Sunday February 5 2006 4:00pm WST
For Immediate Release
"Indonesian foreign affairs minister Hasan Wirayuda should concentrate on getting Indonesia's own house in order instead of trying to influence refugee assessments in Australia through the media by trying to pressure Australia and challenge any validity of asylum claims on the part of the 43 Papuans who fled West Papua to our shores," Rights group Project SafeCom said this afternoon.
"The fact that since a damning investigation into corruption, human rights abuses and "up to 180 unexplained deaths around the Grasberg Freeport Mine" by the New York Times in December 2005, the Indonesian president has established a Corruption Eradication Commission, is enough evidence that all is not well within sections of the Indonesian Army and police force, as well as on the part of several provincial governors," spokesman Jack H Smit said.
"The UN Refugee Convention is not a politically driven instrument, and as Mr Wirayuda well knows, he cannot and should not interfere with the independence of this assessment.
"Even if the Papuans are found to have valid refugee claims, Australia does not necessarily position itself one way or another about the West Papuan Independence movement. It seems that the Indonesian government cannot distinguish between these two issues. Human rights abuses do not necessarily say anything about politics, but they are more often about particular methods of trying to silence dissent rather than be tolerant about diverging views.
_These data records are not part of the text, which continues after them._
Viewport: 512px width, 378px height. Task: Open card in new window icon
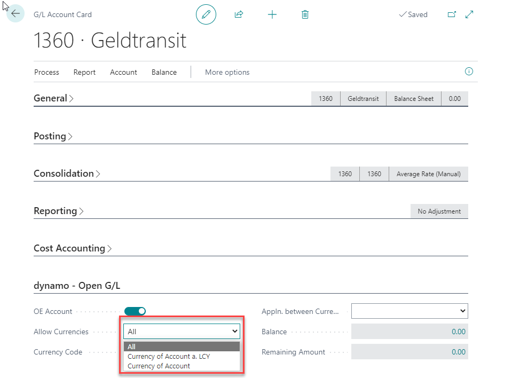pos(452,14)
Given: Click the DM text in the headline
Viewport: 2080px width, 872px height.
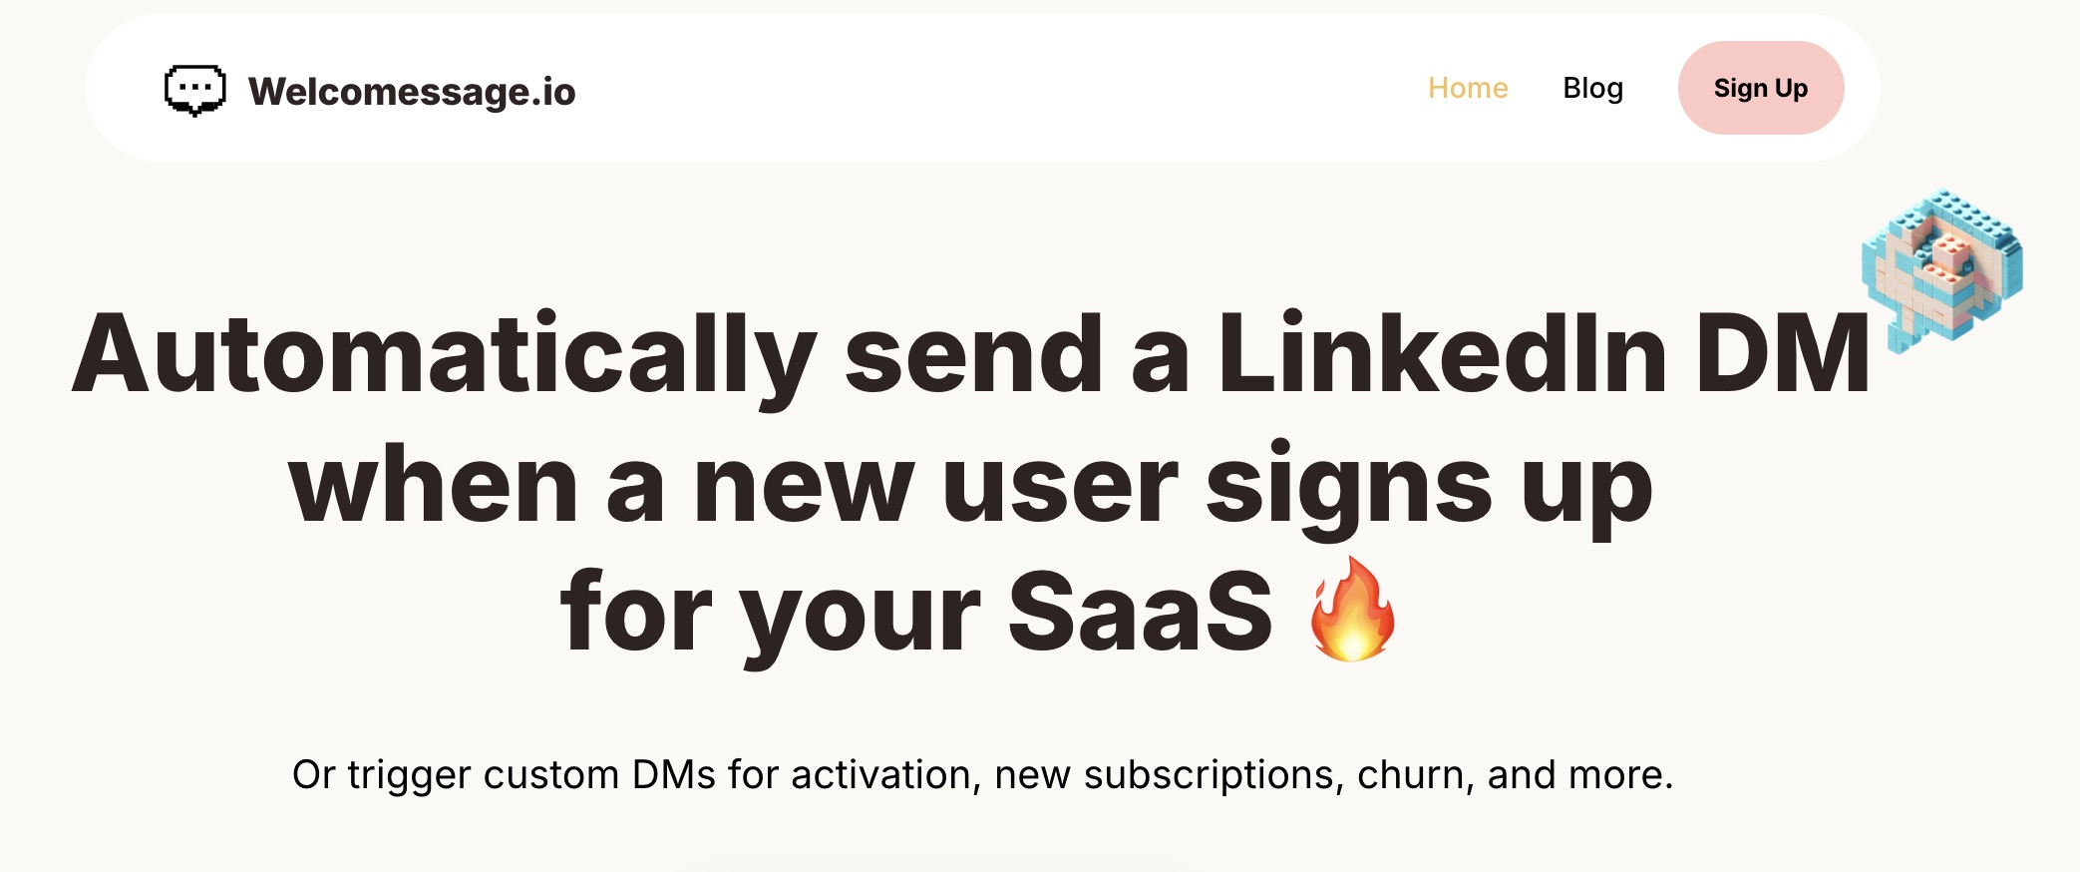Looking at the screenshot, I should [1781, 355].
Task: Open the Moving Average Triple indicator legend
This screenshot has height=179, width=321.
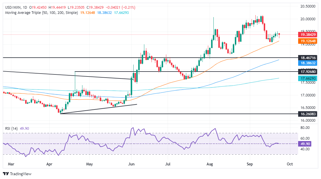Action: [41, 13]
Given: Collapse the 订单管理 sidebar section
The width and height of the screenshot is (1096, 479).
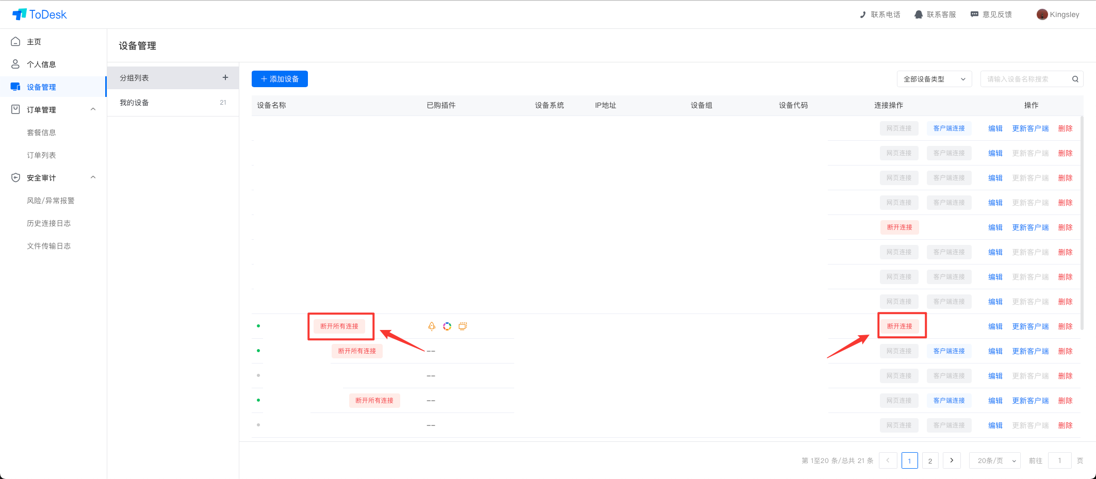Looking at the screenshot, I should (93, 109).
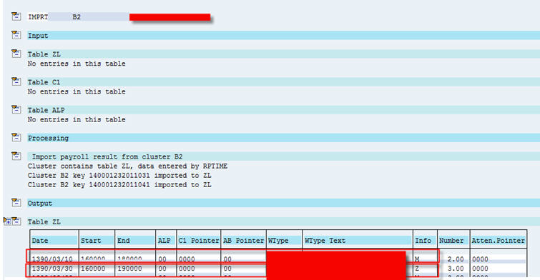Click the cursor marker icon beside output Table ZL
Viewport: 540px width, 280px height.
tap(7, 221)
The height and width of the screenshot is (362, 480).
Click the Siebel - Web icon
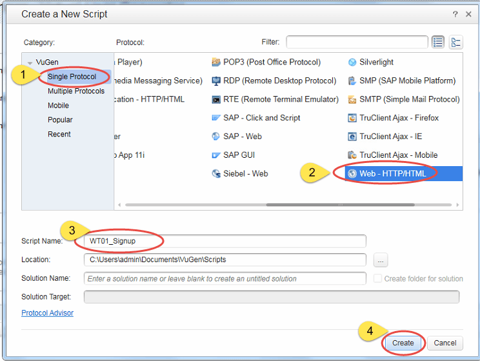click(217, 174)
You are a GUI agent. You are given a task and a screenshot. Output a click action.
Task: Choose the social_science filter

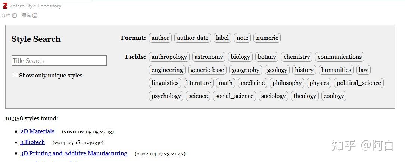(234, 96)
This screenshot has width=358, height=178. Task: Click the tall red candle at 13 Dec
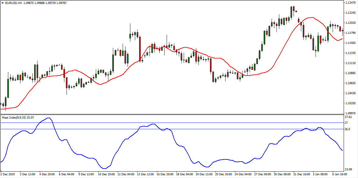coord(140,49)
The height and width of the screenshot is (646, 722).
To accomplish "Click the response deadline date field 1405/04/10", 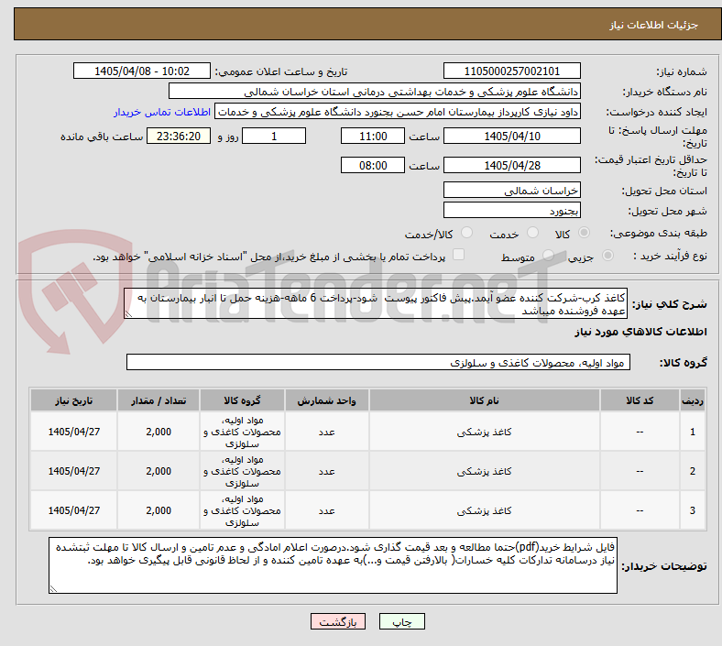I will pos(511,136).
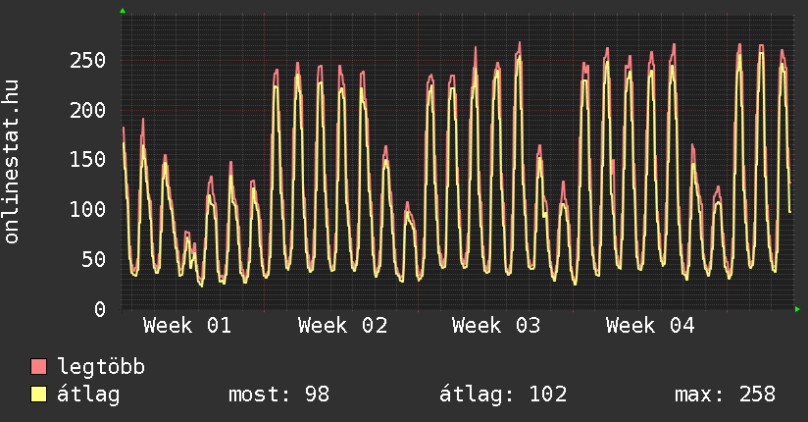
Task: Click the green arrow atop the y-axis
Action: pyautogui.click(x=123, y=11)
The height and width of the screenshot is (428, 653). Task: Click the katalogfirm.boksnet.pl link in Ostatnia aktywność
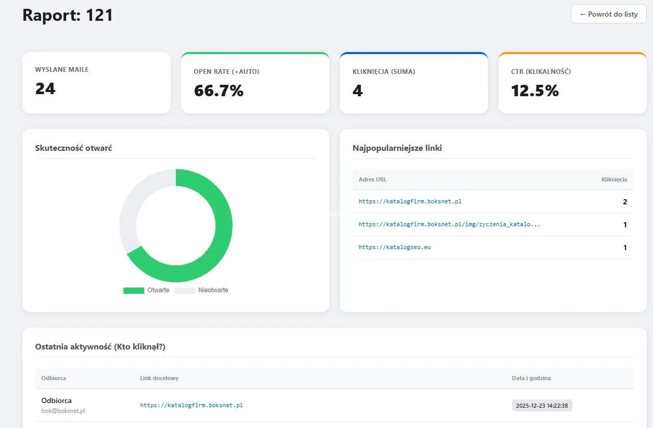[x=191, y=405]
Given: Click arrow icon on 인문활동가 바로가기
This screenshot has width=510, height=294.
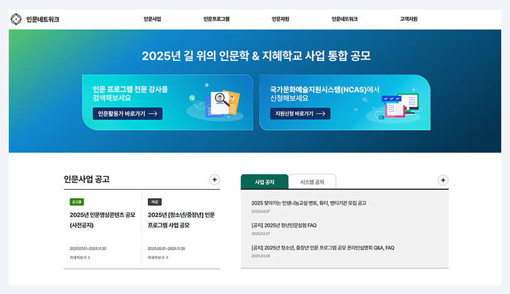Looking at the screenshot, I should click(152, 113).
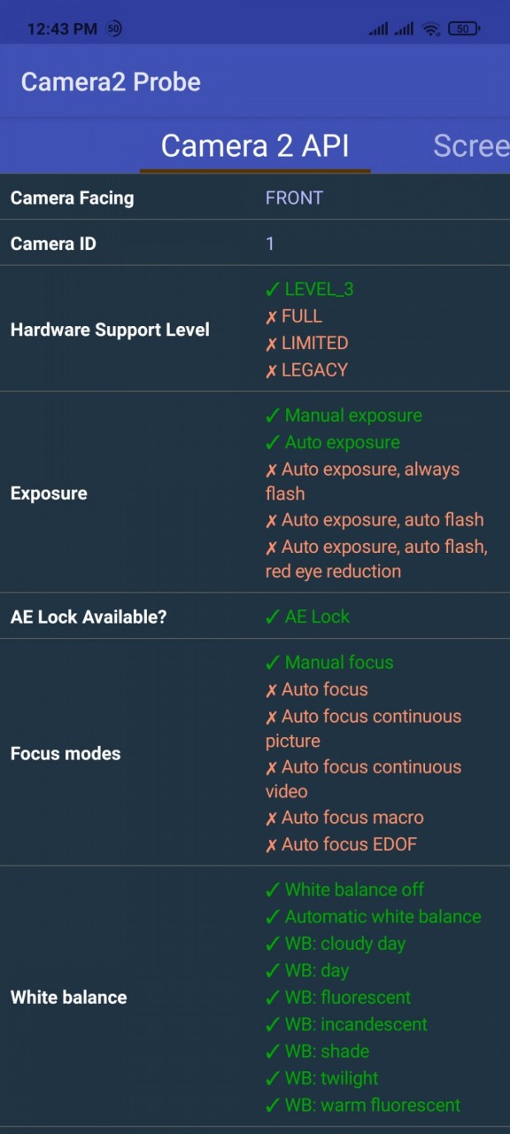Tap the checkmark beside AE Lock
This screenshot has height=1134, width=510.
273,617
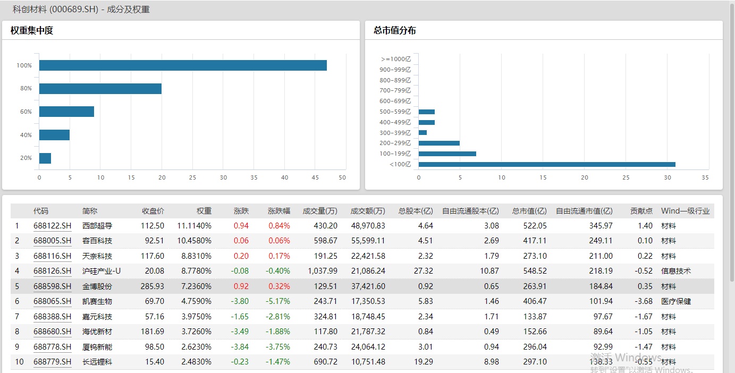Image resolution: width=735 pixels, height=373 pixels.
Task: Sort table by 权重 column header
Action: [x=204, y=211]
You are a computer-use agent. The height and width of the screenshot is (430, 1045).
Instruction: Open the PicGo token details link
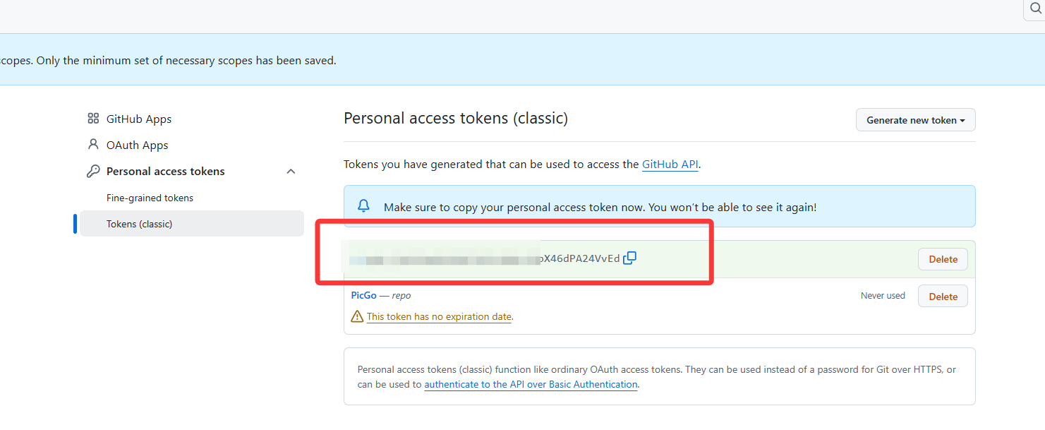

For now, and for some time to come, Indonesia seems to lack sufficient credibility in this area.
"Perhaps Hasan Wirayuda should instead invest his energy in support for the full and unfettered access and open reporting of the Corruption Eradication Commissioners, also into the Freeport mine and the deaths that are unexplained until the present day, rather than insisting that Australia has any explaining to do to Indonesia about asylum claims of West Papuans."
For more information:
Jack H Smit
Project SafeCom Inc.
[phone number posted]
Indonesia pressures Australia over Papuan asylum seekers
ABC ONLINE NEWS
Sunday, February 5, 2006. 5:14pm (AEDT)
Indonesia has challenged the Federal Government to prove that 43 people from troubled Papua province seeking asylum in Australia are really fleeing persecution.
The Papuans, who included pro-independence activists and their families, arrived in northern Australia last month after a five-day voyage in an outrigger canoe.
They said they feared death if returned to Papua, where a sporadic and low-level separatist insurgency has been going on for decades.
"It lays on the Australian Government to prove that they are really being persecuted," said Indonesia's Foreign Minister Hasan Wirayuda.
"The ball is in the Australians' court."
The group was taken to an immigration detention camp on Christmas Island, a remote Australian territory in the Indian Ocean.
Wirajuda said Indonesia had already stated that the asylum seekers were not being persecuted in Papua and were not being sought by the authorities.
Police had guaranteed they would not be harmed should they return home.
If the Federal Government decided to accord them asylum, he said, "Australia should have the conviction, beyond reasonable doubt, that they are people who are being persecuted because of their political or religious belief or their race".
"We do not want our relations with Australia, which have already developed well, to be disturbed by this problem".
Papuans and human rights groups have accused Indonesian authorities of widespread abuses in the remote province, a former Dutch colony that Indonesia took over in the 1960s.
Indonesia won sovereignty over Papua, then called West Irian, in 1969 after the UN allowed an integration referendum with a public show of hands by a few hundred hand-picked tribal leaders. Critics labelled the vote a sham.